The bulk of America’s troops and supplies therefore were despatched to Britain to join the fight against Germany.

Germany and Japan already agreed to strengthen their Tripartite Pact, binding each to declare war on a power attacking the other. The agreement had not been formally signed, meaning that Hitler was required only to aid Japan, not enter the war against the US.

Hitler wanted to ensure Japan stayed in the war, perhaps invading Russia from the east.

He also believed war with the US was inevitable. He wanted to take the initiative so on 8 December (German time) he ordered German U-boats to sink American ships on sight.

In an address to the Reichstag on 11 December Hitler declared war on the US. That removed any uncertainty in the US Congress about whether engaging Germany was a priority.

Fleet made ready again

America’s military resources after the Pearl Harbor attack comprised mainly aircraft carriers, submarines and air power.

Even as the smoke was clearing from the devastation at Pearl Harbor the US Navy was clearing the mess and salvaging the fleet. Many of the sunken warships rose again to fight the Axis powers.

Except the battleships Arizona and Oklahoma and the training ship Utah that were beyond repair, every ship sunk or damaged at Pearl Harbor returned to sea – the battleships California, West Virginia, Tennessee, Maryland, Nevada, and Pennsylvania; the light cruisers Helena, Raleigh and Honolulu; the destroyers Cassin (rebuilt), Downes (rebuilt); the repair ship Vestal; the tender Curtiss; and the minelayer Oglala.

None, however, saw action until 1943; by then they had missed the crucial battles of 1942 and early 1943 – Coral Sea, Midway, Solomons and Santa Cruz. The restored battleships were used almost exclusively to bombard shorelines during amphibious operations.

Four battleships were sunk outright at Pearl Harbor and recovery work started immediately. It was a massive job. Divers spent more than 20,000 hours underwater. Even in dry areas workers usually had to wear gas masks to protect against the risk of toxic fumes.

Within three months most of the smaller ships and three of the battleships –  Pennsylvania, Maryland and the Tennessee – were either returned to service or refloated and steamed to the mainland for final repairs.

The Utah remains on the bottom of Pearl Harbor along with the Arizona.

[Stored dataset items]
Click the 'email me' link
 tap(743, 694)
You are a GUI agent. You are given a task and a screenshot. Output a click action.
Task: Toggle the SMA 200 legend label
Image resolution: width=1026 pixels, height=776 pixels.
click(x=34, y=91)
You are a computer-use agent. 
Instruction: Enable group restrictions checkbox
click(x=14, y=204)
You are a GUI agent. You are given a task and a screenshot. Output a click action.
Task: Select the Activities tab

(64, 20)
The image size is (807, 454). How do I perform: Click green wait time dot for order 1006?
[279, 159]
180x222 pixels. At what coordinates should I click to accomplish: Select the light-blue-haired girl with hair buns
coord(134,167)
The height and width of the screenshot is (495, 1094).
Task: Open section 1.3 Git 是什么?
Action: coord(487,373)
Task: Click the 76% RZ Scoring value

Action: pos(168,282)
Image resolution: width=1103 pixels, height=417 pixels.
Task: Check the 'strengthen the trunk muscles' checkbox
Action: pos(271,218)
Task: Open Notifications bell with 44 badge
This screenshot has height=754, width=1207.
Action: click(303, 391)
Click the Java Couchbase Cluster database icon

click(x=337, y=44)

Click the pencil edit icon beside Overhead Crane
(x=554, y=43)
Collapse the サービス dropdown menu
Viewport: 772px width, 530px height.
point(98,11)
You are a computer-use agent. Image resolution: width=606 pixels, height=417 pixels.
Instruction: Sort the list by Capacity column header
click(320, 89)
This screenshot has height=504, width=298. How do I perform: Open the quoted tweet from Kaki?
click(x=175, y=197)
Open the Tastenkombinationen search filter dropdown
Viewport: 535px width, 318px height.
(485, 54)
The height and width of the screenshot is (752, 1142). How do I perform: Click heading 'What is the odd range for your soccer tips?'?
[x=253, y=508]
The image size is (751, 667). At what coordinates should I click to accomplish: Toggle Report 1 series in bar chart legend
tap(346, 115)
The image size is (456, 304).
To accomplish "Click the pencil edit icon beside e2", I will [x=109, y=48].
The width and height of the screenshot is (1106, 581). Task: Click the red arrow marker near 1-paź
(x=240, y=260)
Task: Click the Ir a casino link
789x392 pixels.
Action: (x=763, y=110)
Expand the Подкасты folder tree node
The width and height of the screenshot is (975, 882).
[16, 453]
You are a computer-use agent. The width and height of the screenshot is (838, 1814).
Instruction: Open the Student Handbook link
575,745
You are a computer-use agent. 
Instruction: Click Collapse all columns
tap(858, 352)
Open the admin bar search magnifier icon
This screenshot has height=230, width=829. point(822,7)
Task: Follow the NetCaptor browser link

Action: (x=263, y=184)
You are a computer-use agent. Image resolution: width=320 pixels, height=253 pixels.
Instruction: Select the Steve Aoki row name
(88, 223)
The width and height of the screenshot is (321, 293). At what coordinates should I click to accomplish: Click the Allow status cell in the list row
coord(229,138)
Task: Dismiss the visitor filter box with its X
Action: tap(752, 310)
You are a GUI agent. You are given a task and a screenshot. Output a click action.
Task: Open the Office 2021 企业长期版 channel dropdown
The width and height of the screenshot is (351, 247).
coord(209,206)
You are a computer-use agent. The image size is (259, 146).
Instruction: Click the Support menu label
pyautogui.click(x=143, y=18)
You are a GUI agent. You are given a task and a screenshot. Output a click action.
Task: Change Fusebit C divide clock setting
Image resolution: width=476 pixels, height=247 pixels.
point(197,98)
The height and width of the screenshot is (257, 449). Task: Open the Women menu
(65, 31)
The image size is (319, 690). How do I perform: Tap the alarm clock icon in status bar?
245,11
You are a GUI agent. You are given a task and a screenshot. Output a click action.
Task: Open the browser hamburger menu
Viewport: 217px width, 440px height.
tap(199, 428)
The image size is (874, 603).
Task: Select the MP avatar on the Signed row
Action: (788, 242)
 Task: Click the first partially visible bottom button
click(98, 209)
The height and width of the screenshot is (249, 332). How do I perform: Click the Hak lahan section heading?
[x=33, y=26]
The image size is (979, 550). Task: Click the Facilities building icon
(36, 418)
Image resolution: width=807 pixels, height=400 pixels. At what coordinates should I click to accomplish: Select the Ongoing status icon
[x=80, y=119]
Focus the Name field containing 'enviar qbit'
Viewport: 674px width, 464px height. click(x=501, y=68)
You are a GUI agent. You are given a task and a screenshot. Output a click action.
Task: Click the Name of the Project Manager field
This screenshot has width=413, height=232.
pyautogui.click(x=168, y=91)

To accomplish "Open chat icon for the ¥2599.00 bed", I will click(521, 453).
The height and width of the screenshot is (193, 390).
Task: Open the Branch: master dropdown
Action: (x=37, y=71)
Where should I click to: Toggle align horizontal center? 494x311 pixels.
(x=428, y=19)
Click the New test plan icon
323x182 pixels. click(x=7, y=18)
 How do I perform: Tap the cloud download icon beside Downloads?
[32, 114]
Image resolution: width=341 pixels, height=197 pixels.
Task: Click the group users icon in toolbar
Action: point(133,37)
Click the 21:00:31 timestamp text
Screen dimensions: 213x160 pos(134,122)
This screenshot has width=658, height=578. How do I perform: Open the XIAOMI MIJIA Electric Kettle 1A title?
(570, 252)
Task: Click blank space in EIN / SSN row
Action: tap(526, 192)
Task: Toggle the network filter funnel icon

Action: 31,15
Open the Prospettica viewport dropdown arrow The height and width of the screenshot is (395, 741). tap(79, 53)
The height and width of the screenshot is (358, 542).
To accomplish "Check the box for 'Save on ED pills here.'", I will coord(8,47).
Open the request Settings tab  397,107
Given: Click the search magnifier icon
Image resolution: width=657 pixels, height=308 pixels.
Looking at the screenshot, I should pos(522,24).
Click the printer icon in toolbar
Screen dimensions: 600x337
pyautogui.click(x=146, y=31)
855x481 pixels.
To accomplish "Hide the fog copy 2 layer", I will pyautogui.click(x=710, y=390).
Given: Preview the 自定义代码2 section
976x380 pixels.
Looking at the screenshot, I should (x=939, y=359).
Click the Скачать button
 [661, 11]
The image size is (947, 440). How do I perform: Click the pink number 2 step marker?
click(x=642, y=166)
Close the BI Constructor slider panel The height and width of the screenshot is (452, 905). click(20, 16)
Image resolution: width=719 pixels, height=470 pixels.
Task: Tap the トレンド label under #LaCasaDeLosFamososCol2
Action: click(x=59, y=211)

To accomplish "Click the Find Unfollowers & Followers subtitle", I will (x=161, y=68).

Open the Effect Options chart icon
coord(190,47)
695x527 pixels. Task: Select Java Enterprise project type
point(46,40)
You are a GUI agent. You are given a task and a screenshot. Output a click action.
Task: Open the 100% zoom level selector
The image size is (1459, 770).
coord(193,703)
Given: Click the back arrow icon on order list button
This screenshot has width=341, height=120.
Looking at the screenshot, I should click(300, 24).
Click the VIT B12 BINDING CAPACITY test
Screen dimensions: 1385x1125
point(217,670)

▶ [Set of tasks]
a - Quote the stretch of the Pearl Harbor passage from "He also believed" through "ships on sight.".
b - Answer these questions using the Pearl Harbor passage:
(i) On what date did Hitler declare war on the US in an address to the Reichstag?
(ii) How many hours did divers spend underwater during the recovery work?
(iii) Which three battleships were returned to service or refloated within three months?

▶ [Expected results]
a -
He also believed war with the US was inevitable. He wanted to take the initiative so on 8 December (German time) he ordered German U-boats to sink American ships on sight.

b -
(i) 11 December.
(ii) More than 20,000 hours.
(iii) Pennsylvania, Maryland and Tennessee.